12. The polyol premix of claim 1, wherein the polydimethylsiloxane-polyalkyleneoxide copolymer has a silicon content of at least 15% by weight, based on the total weight of the polydimethylsiloxane-polyalkyleneoxide copolymer.

13. The polyol premix of claim 1, wherein the polydimethylsiloxane-polyalkyleneoxide copolymer has a silicon content of at least 20% by weight, based on the total weight of the polydimethylsiloxane-polyalkyleneoxide copolymer.
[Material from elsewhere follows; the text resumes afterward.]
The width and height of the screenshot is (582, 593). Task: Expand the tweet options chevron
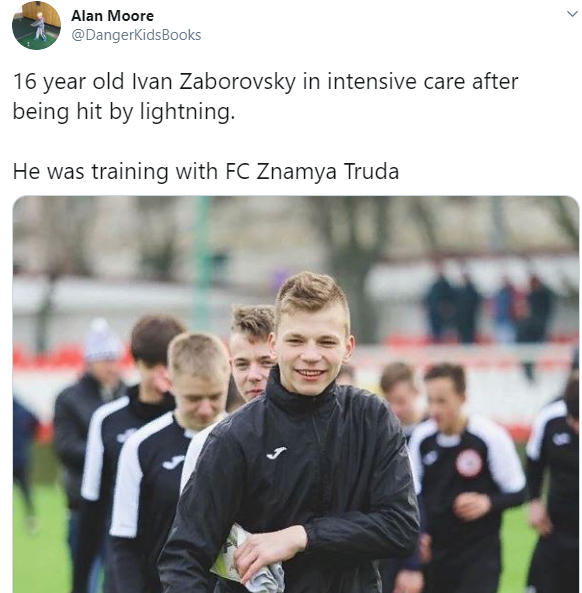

14. The polyol premix of claim 1, wherein the polydimethylsiloxane-polyalkyleneoxide copolymer has a polydispersity index of no more than 3.0.

15. The polyol premix of claim 1, wherein the polydimethylsiloxane-polyalkyleneoxide copolymer has an OH number of 40 to 80 mg KOH/g.

16. The polyol premix of claim 1, wherein the polyol and the ester that does not contain Zerewitinoff-active hydrogen atoms are present in a combined amount of at least 97% by weight, based on the total weight of the polyol premix.

17. A method of making a polyurethane foam comprising mixing the polyol premix of claim 1 with a polyisocyanate at an isocyanate index of 90 to 150.

18. The method of claim 17, wherein the polyisocyanate comprises a methylene-bridged polyphenyl polyisocyanate and/or a prepolymer of methylene-bridged polyphenyl polyisocyanates having an average functionality of 1.8 to 3.5 isocyanate moieties per molecule and an NCO content of from 25 to 32 weight percent.

19. A polyurethane foam produced by the method of claim 17.

20. A method comprising:

(a) mixing the polyol premix of claim 1 with a polyisocyanate at an isocyanate index of 90 to 150 to form a polyurethane foam-forming reaction mixture;

(b) injecting the polyurethane foam-forming reaction mixture beneath at least a portion of an earth-supported structure; and

(c) allowing the polyurethane foam-forming reaction mixture to react and form a closed-celled, rigid polyurethane foam beneath the earth-supported structure.